Através de um processo de regulamentação do esporte no Brasil, criou-se o CND (Conselho Nacional De Desporto), foi quando as autoridades decidiram proibir a prática feminina. O decreto-lei (3199, art 54) dizia que as mulheres não poderiam praticar esportes que não fossem adequados à sua natureza. A jornalista Renata Beltrão comenta: “As mulheres brasileiras continuaram jogando bola mesmo com risco de serem presas, o que de fato acontecia”
Em 1965 o decreto foi publicado novamente com mais detalhes, inibindo de vez a participação feminina, o que infelizmente nos proporciona poucos registros da época, que se passavam na ditadura militar. As mulheres jogavam de forma clandestina com medo de serem pegas. Apenas em 1979 a proibição teve seu fim, 38 anos depois. Porém, as coisas não melhoraram de uma hora para outra como esperado, o esporte ainda não recebia ajuda de clubes e federações, além de ser discriminado.
A modalidade foi regulamentada de fato somente em 1983, as competições, os calendários, a utilização de estádios, a inserção nos clubes, todos esses detalhes que antes eram liberados apenas para os homens, começaram a fazer parte do cenário feminino também. A primeira Copa FIFA aconteceu em 1991, ainda com muito amadorismo, a CBF assumiu de forma oficial o time. A seleção também estreou nas olimpíadas no ano de 1996, marcando de vez uma nova era.
O futebol feminino passou por diversos problemas ao longo dos anos, um processo histórico que deixa marcas até hoje. Infelizmente a diferença de tratamento com o esporte das mulheres continua nítida, a falta de investimentos e de apoio permanece, mesmo que de forma mais “escondida”, ainda é necessária muita luta para igualar o patamar de benefícios e oportunidades masculinas no esporte.
Em entrevista à BBC News Brasil, Natália Pessanha, pesquisadora da Universidade Federal Fluminense (UFF), afirma que: “Em 2022, a Confederação Brasileira de Futebol (CBF) destinou aproximadamente R$ 200 milhões à seleção masculina principal.
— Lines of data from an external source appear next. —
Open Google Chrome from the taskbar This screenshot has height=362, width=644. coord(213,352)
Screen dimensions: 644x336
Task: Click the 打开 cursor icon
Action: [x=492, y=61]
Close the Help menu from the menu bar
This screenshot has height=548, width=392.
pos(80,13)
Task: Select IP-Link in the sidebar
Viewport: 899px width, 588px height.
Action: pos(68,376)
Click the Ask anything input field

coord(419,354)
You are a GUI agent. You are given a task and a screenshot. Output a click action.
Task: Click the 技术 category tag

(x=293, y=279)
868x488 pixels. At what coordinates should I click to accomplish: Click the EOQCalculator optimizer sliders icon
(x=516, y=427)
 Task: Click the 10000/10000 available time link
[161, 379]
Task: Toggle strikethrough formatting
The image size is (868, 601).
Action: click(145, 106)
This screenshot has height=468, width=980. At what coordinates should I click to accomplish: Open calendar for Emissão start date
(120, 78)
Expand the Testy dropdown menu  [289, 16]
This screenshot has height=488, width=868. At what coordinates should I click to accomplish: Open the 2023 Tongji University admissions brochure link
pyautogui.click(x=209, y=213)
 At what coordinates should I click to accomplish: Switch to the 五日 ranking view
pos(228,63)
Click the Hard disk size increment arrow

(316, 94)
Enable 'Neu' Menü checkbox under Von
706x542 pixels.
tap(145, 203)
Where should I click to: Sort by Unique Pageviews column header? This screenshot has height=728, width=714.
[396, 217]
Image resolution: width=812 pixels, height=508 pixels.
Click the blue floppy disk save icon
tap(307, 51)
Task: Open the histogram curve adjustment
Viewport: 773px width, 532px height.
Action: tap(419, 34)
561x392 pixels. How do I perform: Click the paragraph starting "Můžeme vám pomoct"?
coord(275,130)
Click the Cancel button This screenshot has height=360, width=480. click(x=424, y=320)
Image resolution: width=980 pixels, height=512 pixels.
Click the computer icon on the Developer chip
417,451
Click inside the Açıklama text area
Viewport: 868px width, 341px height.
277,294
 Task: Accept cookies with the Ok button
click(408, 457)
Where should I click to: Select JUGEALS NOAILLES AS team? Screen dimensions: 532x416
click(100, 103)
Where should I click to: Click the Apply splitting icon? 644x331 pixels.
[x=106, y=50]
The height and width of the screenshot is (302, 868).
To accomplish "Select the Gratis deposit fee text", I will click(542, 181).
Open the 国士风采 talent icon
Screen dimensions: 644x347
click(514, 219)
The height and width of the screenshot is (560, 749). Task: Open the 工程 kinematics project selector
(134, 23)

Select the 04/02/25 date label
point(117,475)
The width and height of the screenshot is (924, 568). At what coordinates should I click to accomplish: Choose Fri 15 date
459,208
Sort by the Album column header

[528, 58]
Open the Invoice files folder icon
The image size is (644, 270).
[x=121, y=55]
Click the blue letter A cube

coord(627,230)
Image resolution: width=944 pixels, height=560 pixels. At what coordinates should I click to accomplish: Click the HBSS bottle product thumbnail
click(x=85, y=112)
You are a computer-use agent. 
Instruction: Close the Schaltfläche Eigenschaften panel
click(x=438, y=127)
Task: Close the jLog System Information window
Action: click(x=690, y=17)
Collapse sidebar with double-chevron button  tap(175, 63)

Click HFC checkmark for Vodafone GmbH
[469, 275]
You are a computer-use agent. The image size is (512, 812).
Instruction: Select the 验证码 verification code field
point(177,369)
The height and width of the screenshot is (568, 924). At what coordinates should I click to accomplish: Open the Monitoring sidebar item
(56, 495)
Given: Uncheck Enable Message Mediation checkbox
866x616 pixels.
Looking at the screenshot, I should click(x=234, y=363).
Outros R$ 70 milhões foram divididos entre o time feminino e sete seleções de base, segundo dados divulgados pelo próprio órgão.”
Marta, a rainha do futebol pode ser usada como grande exemplo, a atleta que recebeu o prêmio de melhor jogadora do mundo seis vezes e ganhou três medalhas olímpicas representando a equipe brasileira, nunca recebeu nem metade do salário de Neymar, também jogador da seleção de futebol brasileira.